QUESTION: is a "text-to-triples" extraction also an example of this plugin-type?
SELECT:
- activation spreading based on query terms: given some features (e.g. a query) and a triple set, select from that triple set the most relevant subset.
INFER:
all kinds of deductive reasoning (incomplete, unsound, approx, etc)
QUESTION: should abductive reasoning be allowed to happen here as well? (= "what should I have added to the graph for the given conclusion to follow?"). If so, the SPARQL format is not sufficient as input-format. Do this only as a later extension?
DECIDE:
- simplest version: simple fixed sequence of hardcoded components
- next simplest version: repeat the fixed sequence until out-of-time
- smart version: given some QoS constraints of the user and given R/A/S/I plugins, decide on a distribution of resources between those plugins
- supersmart version: given some QoS constraints from the user, decide on a selection of plugins and distribution of resources.
plugin signatures
Based on the above one-line informal definition, we can try to derive what is the generic signature (I/O-types) of each of the plugins:
RETRIEVE: (find the right collections of resources to answer a query)
- In: features (e.g. terms from query),
- Out: (pointers to) triple sets satisfying these features
(we will write triple sets whenever we mean pointers to triple sets)
ABSTRACT: (ensure that content is in appropriate form for further processing)
- In: triple set(s?)
- Out: triple set(s?) that are suitable abstractions of the input sets
NOTE: we assume that the result of the abstraction/learning is a new set of triples (either entirely different from the input set, or a superset of it).

□ □ □

# To do
1/ Answer the following questions using the plugin notes above.
(a) According to the DECIDE section, what does the next simplest version do?
(b) What is the output of RETRIEVE in its signature?
(c) What does the NOTE assume the result of the abstraction/learning to be?
2/ Write a continuation of the plugin notes, beginning right after their final sentence.

# Dataset extract
□ □ □

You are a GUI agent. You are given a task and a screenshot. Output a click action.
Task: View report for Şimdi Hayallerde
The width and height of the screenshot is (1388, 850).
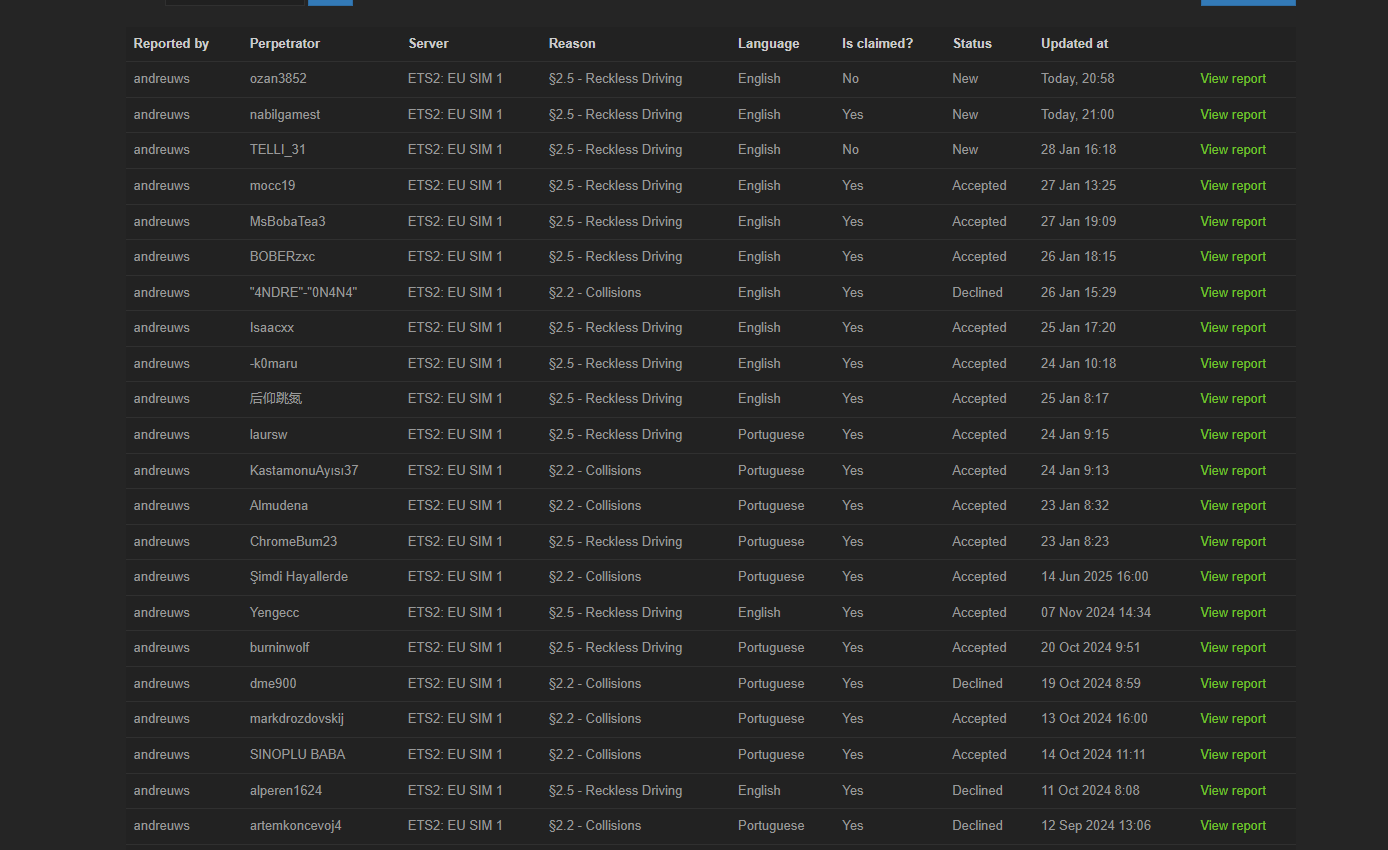click(1232, 577)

□ □ □

# Exercise answers
1/
(a) It repeats the fixed sequence until out-of-time.
(b) (Pointers to) triple sets satisfying the given features.
(c) A new set of triples, either entirely different from the input set or a superset of it.

2/
SELECT: (select a subset from the content)
- In: triple set(s?)
- Out: subset(s?) of the input triple set(s)
INFER: (draw conclusions from the selected information)
- In: triple set + SPARQL query,
- Out: inferred variable bindings (for select queries) or triple set (for transform queries)
DECIDE: (decide which step to do next, and which resources to allocate to it)
- In: SPARQL query,
- Out: variable bindings (for select queries) or triple set (for transform queries)
QUESTION: do all components need access to the original query? If so, this should be added everywhere.
Quality of Service aspects
Since LarKC is also about managing resources to get approximate and/or anytime behaviour, the interfaces for the plugins must also capture Quality of Service aspects. Hence, each plugin interface should deal with QoS aspects, as well as with the functional behaviour, as above. We have noticed in other projects (on web-services) that there is very little agreement on a common vocabulary to describe QoS aspects. Here we give some examples of what these could be for the various types.
DECIDE:
This plugin receives QoS constraints from the user (time, memory, allowed user interactions, allowed network traffic), in general any QoS-constraint meaningful to a query-formulating-user. These must then be translated into QoS constraints on the other plugins, in terms that are meaningful to plugin-developers. An example of such a translation is a max. response time dictated by the user, which is translated to a max. number of triples to retrieve by the RETRIEVE plugin, in order to limit the required computation time by the INFERENCE plugin.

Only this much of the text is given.